Thursday, January 16, 2014

I miss you, Ruby.

Yesterday, I missed my Grandmother... My Grandma Ruby passed away 4 years ago just before Thanksgiving, and it was not an easy day to say goodbye to her... But yesterday, while I was in a meeting at work, and also doing some stuff around the job, all I could think about is her laugh... Her laugh always put a smile on my face... My Grandma always had a way of letting you know that she was happy, which was more or less... always! The only time I saw my Grandmother cry was when we laid her final husband, known simply as Grandpa Charles, to rest some 20 or so years before. Other than that, she has always had a smile. She was a world traveler, and a joker. She was just the greatest...

For me to be in a family like that, just makes me happy to have been blessed by the love that is... Whats now becoming difficult is the way the family seems to be falling apart in some ways... One of my uncles isn't trying to sell the house, and seems to try to run us (my mom, aunt, and cousins that lives in GA) out/away, Another uncle selfishly died. Yeah. My Uncle Frank had all the means to be alive, but he didn't want to be, and kept the fact that he was really ill from the rest of the family... asshole. I do miss him. He was GREAT GREAT people, but to choose death over being there to walking your only daughter down the isle, or being there to dance with your only son's wife on their wedding day, or even be there to help raise your grand kids make it really hard for me to actually be willing to forgive the choice he made. My aunt, who I love, gave me such hell as a child that I lovingly stay away. Another aunt is just nuts... I mean, insane!! She speaks without thinking, and loves to make any good moment uncomfortable... And in all of that nutty stuff, only ones of us who actually try our damnedest to keep in touch is us cousins! Me, Kevin, Mike, Jenny, Kurtis, Kristen, McKenzie, and Mia all do a lot of talking between us. But other than that. nothing more... The family is falling apart it may seem, but, we are trying. A lot of unsuccessful attempts to actually get together and do some sort of vacation/weekend with just us. Hopefully really soon we can. But it is still difficult to see my family crumble.

Life has a funny way of making things come back to family... While thinking about my Grandma, I thought about the times at her house on Willow Street. The times me and my cousins would literally pile up on the floor and fight, or go out in the smallest back yard in the world, and play football, or cops and robbers, or kickball... It was always a good time. Every morning waking up and there is the scent of breakfast in the air, and plans to go shopping. My grandma LOVED to shop. After that, it was off to a restaurant.
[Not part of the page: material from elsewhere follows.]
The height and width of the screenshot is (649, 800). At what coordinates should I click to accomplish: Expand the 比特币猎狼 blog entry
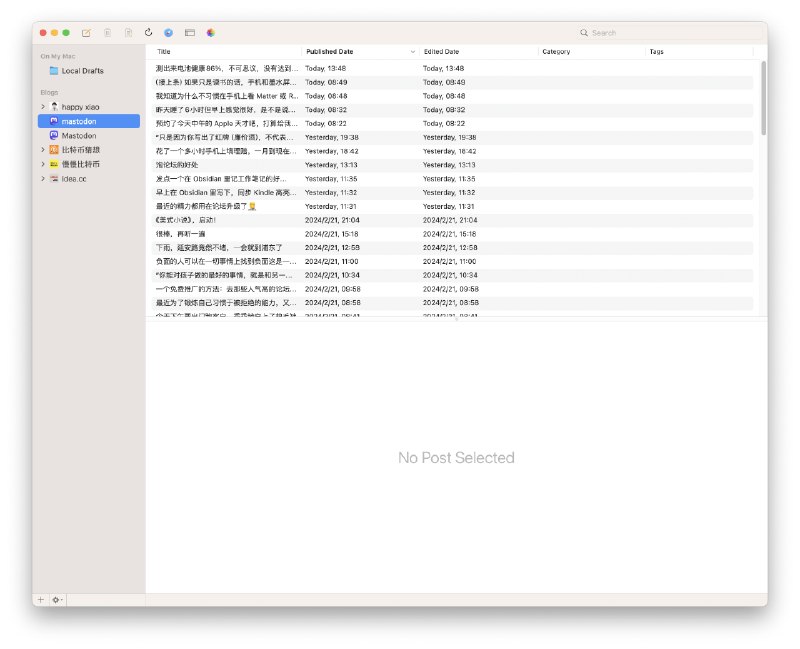click(42, 149)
Then bed, then up on Sundays, and church where me and my mom LITERALLY would laugh at people and their hats and what not... :) Great times for sure. But, yeah... missing my grandma hasn't been this intense since after the funeral. Even in that day, we had a LOT of great laughs. I am pretty sure, that is exactly what Grandma wanted... for us to enjoy ourselves and out lives. :) Still missing you, Grandma. I will see you again, one day.